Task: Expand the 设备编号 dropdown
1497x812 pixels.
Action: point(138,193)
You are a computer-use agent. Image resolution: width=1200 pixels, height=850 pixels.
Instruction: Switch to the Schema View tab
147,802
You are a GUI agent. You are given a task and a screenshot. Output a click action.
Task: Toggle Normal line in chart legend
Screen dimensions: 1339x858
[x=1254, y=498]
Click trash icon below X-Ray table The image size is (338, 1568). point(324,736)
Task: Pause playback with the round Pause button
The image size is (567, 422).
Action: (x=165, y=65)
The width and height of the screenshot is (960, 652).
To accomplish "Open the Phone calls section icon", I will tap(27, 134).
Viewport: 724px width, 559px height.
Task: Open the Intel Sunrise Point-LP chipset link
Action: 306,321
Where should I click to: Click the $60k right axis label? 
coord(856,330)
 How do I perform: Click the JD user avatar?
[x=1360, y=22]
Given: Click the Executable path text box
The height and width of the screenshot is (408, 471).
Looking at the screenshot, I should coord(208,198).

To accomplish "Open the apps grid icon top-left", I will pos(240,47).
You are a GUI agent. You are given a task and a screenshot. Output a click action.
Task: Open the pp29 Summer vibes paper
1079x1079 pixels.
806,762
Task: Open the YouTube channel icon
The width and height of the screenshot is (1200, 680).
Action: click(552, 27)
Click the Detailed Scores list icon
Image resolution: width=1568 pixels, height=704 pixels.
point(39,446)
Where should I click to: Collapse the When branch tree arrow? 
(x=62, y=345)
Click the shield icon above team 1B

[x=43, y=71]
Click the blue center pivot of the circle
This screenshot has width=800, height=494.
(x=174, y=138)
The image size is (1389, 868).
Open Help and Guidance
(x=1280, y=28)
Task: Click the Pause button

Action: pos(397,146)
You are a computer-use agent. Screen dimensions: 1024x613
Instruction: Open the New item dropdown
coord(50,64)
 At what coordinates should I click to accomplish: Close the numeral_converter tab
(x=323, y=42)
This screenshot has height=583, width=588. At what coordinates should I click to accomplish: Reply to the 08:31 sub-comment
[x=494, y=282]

..........

## ASSIGNMENT
From the line containing "This screenshot has height=583, width=588." to the final line of the entries, print every line exactly and nothing else.

## ANSWER SECTION
This screenshot has height=583, width=588. At what coordinates should I click to accomplish: Reply to the 08:31 sub-comment
[x=494, y=282]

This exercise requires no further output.